Nel contempo mi chiedo però, senza  nutrire tanti dubbi, quale alta dose di sfacciataggine la accompagni sapendo che ella, a suo debito ed interessato tempo, si contraddistinse per  essere  l' addetto stampa del “famoso” Renato Zunino, sindaco di Celle Ligure.
Lo fece in doppia veste, sia  diventando sua addetto stampa riscuotendo  regolare parcella, sia dalle pagine del giornale locale “Celle oggi” dando voce sia a Renato Zunino  e secondariamente  a Michele Manzi, noto  personaggio politico  menzionato nella pubblicazione  "il partito  del cemento" nella veste di  agente immobiliare  e di vice sindaco, allora ancora in carica.
Alessandra Zacco, per il suo passato e'  la persona meno indicata per scrivere e lamentarsi  per quelle degenerazioni  che ha contribuito a suo tempo  a produrre in quel disdicevole contesto politico che ormai  molti sanno essere il  paese dei balocchi di Celle Ligure, ove  personaggi come Renato Zunino stanno tutti insieme privando quel paese di ogni  avvenire turistico e riscatto politico e morale.

Lucio

LA REPLICA di Alessandra Zacco

Innanzitutto sarebbe corretto che Lucio, per quanto noto ritenga di essere, si firmasse per esteso.

In secondo luogo tengo a precisare, per dovere di cronaca, che ho iniziato a lavorare per il Comune di Celle Ligure, in veste di addetto stampa, nel 2000 ed inizialmente solo per le manifestazioni estive, solo dopo aver lasciato il quotidiano per il quale lavoravo a seguito di una scelta personale legata soprattutto alle oggettive difficoltà di una giornalista donna, alle prese con un mestiere difficile,  che aveva deciso di avere un secondo figlio e desiderava seguirlo in prima persona.

La mia collaborazione, fino a quest'anno, è stata con il sindaco Remo Zunino, persona che stimo e con la quale ho sempre collaborato lealmente e nel massimo rispetto della mia professionalità e del suo ruolo.

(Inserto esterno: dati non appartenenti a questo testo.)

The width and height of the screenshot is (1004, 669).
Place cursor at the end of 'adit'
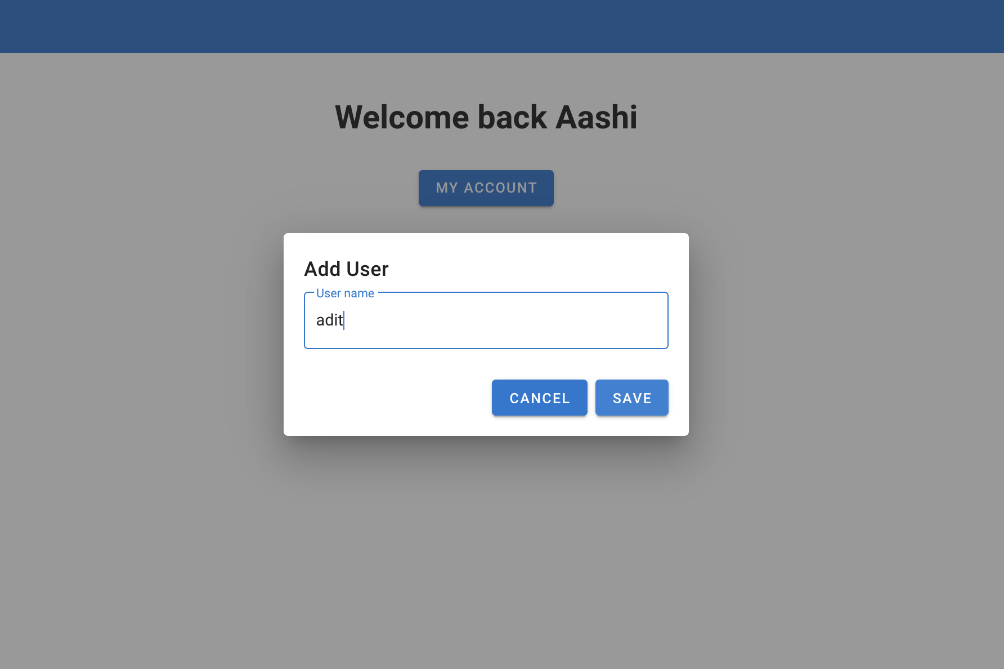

Dal mese di ottobre (e fino a fine anno), ho iniziato a  collaborare con l'attuale maggioranza, guidata dal sindaco Renato Zunino.

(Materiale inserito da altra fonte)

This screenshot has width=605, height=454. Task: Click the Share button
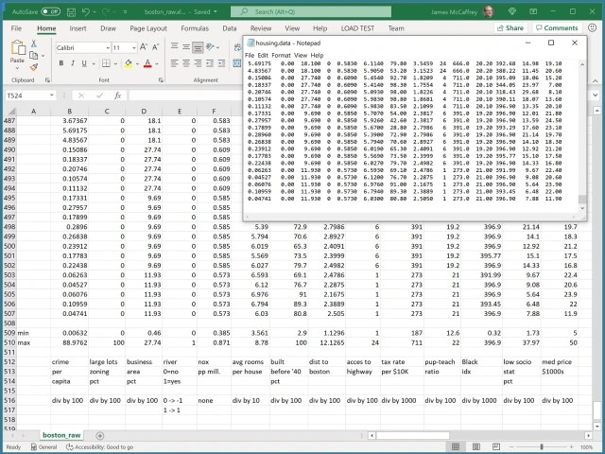click(511, 28)
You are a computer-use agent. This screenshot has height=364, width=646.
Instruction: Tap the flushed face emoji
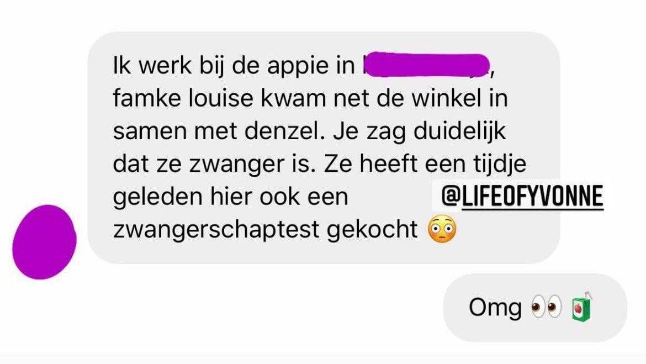tap(442, 229)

Lavorare per un ente, con incarichi trasparenti e a tempo determinato, non impedisce ad una persona di avere opinioni proprie e neppure di muovere critiche ad un giornalismo televisivo che si fa sempre più squallido. Nel mio intervento non scelgo una parte politica, ma chiedo che si parli dei problemi dei cittadini, quelli reali, delle donne, degli anziani, dei pensionati. Qui non si tratta di predicare bene e razzolare male, ma di dire ciò che andrebbe detto, oltre le barriere e le piccinerie campanilistiche e faziose.

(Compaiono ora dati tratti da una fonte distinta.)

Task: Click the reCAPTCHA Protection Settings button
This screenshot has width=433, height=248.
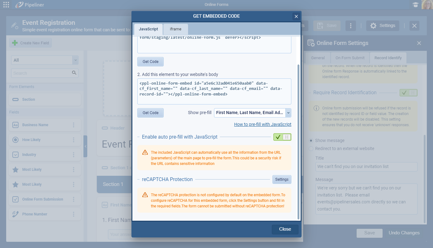Action: click(282, 179)
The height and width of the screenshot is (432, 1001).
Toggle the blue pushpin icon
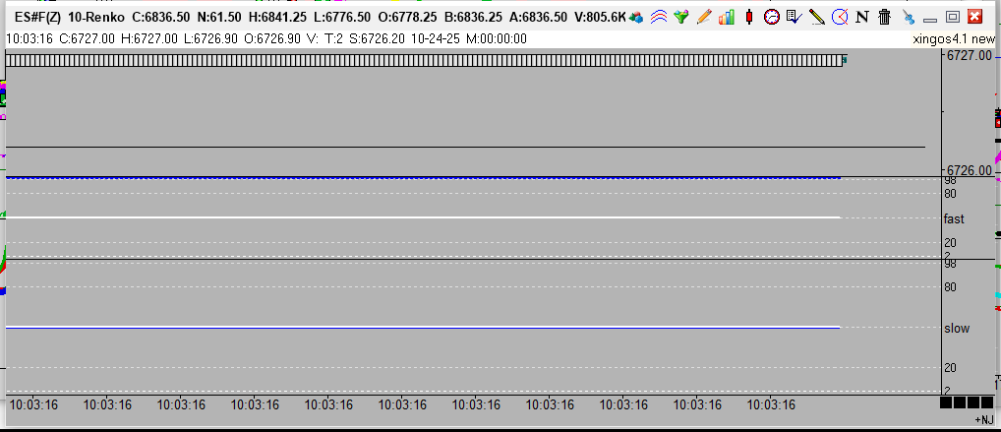click(909, 17)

 Io sono una giornalista free lance, che fatica ogni giorno per guadagnarsi da vivere. Sono una professionista che grazie al suo curriculum (che non contempla per fortuna solo il Comune di Celle Ligure)  può lavorare e lavora indifferentemente per Rai uno, per Sanremo, per un'azienda privata, per una casa editrice, per un comune come Celle Ligure o Arenzano, per una compagnia di danza o di teatro. 

L'unica condizione, è che ci siano SEMPRE rispetto della professionalità e libertà di pensiero.

Il resto...sono solo inutili chiacchiere da bar.